Tuesday 27 December 2011

Doctor Who Christmas Special Review.


It was ok…but that’s kind of a bad thing…

So after what I thought was a good but underwhelming series finale we had this. It was alright  - but there was something missing. Throughout everything he writes, Steven Moffat has always gone against the grain, constantly attacking common conventions in whatever genre he’s penning for, but always in a bantering, playful way.

But this episode has little of that  - it’s got the doctor somehow getting dressed into a space suit while falling through the atmosphere yeah, but that’s about all.
Great amounts of this episode were spent with me waiting for Doctor Who to show up. Not the Doctor himself but the feeling of Doctor Who (anybody who’s listened to the podcast for “Forest of the Dead” will know who I stole that turn of phrase from).

This episode, while being a good story could have been in any show  - and considering that it came from the same man who made “A Christmas Carole” (a self-aware take on the classic tale, which somehow managed to have moving love story and a brilliantly silly premise co-exist) it just seems disappointing that this take on the Narnia formula gets so tied up in the very Avatarish feel that gets thrown around.
Even at that, it’s too much about the family at the centre of the story  - last year worked because it was all about saving a large amount of people by resolving the issues of the characters. In essence there was always a goal  - this episode was just about the Doctor doing something nice for someone who’s been nice to him. All very well, but if I don’t happen to be able to empathize with those characters then there’s no real threat for the audience to get involved with.

That’s the problem with for me; I didn’t really find Madge Arwell particularly interesting. Its nothing to do with the way Claire Skinner plays, it’s just that there’s nothing new about the character.
Bill Bailey provides the comic relief for this episode and it’s without doubt the best bit. But it does fall a bit flat and the bit with the subordinate crying along with Madge really didn’t agree with me and fell a bit flat.

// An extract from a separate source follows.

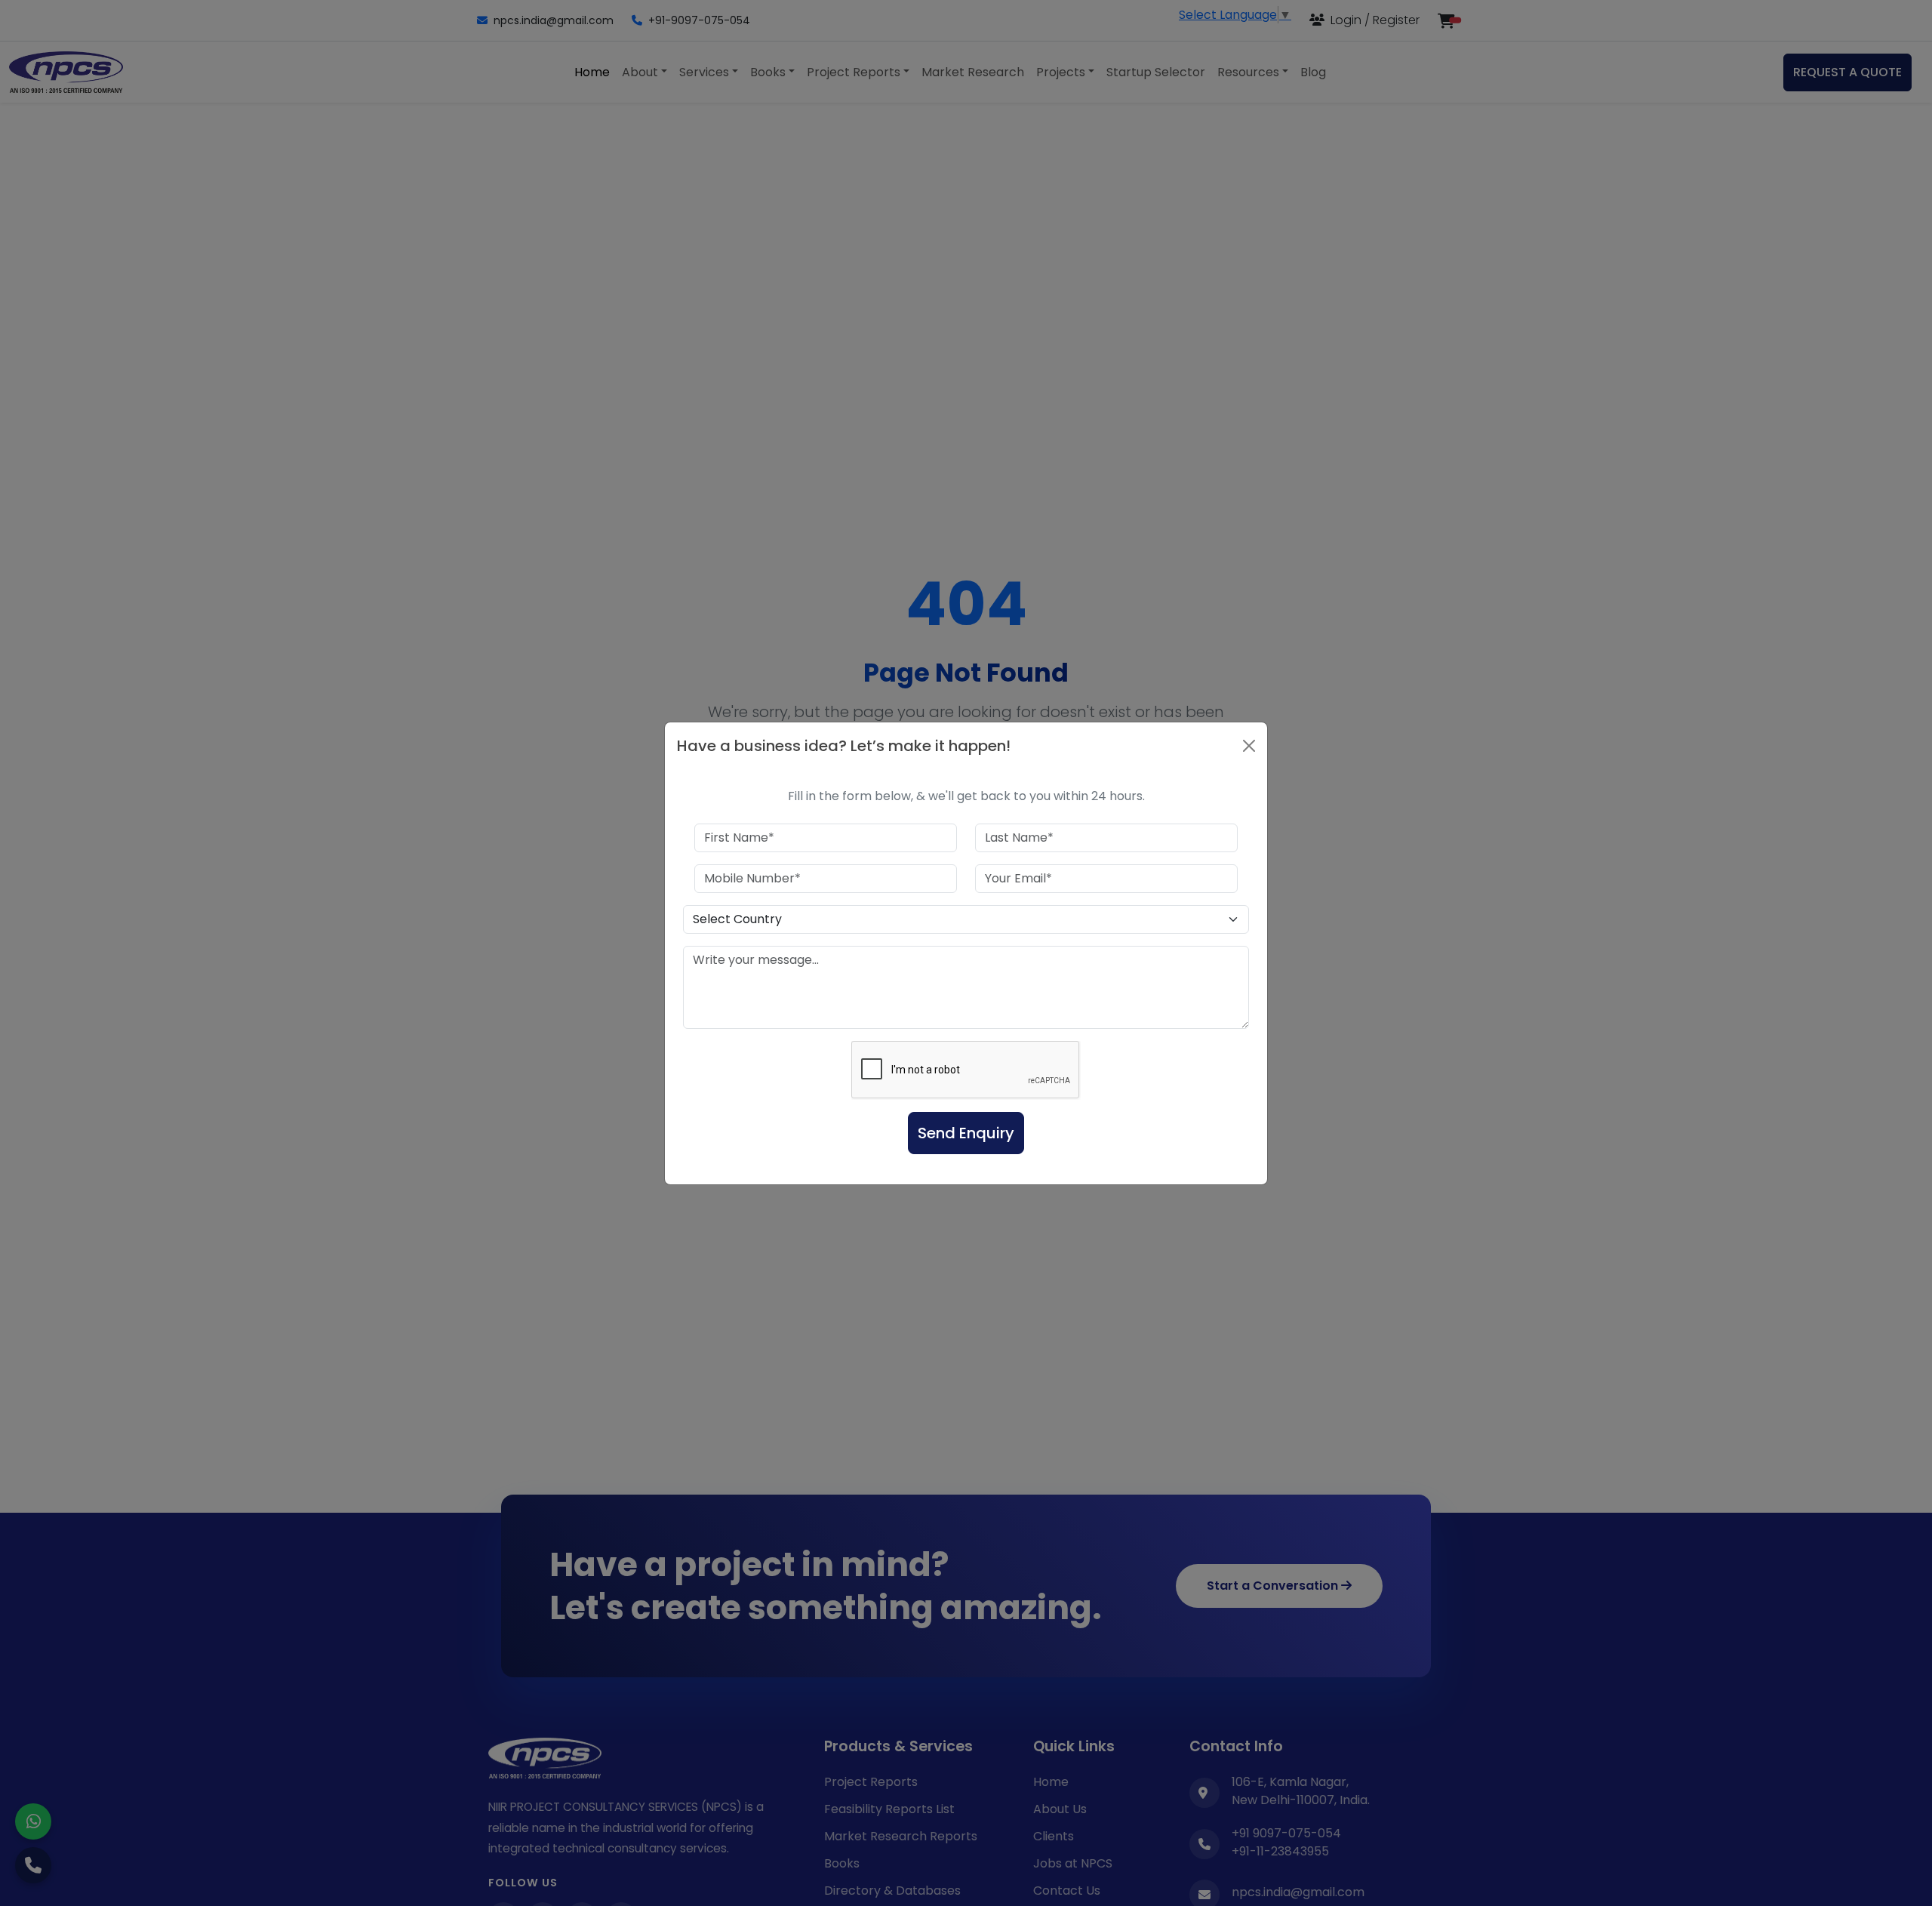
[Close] (1249, 746)
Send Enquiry (966, 1133)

The whole episode in general seems a bit underdeveloped and everything seems far too simplistic and shallow. There’s only so much that can be done with trees after all. Oh and if they grew everything themselves where did they get that metal crown?

The twist of the forest wanting a “mother” ship is a much desired and lonely piece of Moffat writing.

This was an alright episode, but not something I’d expect from Steven Moffat.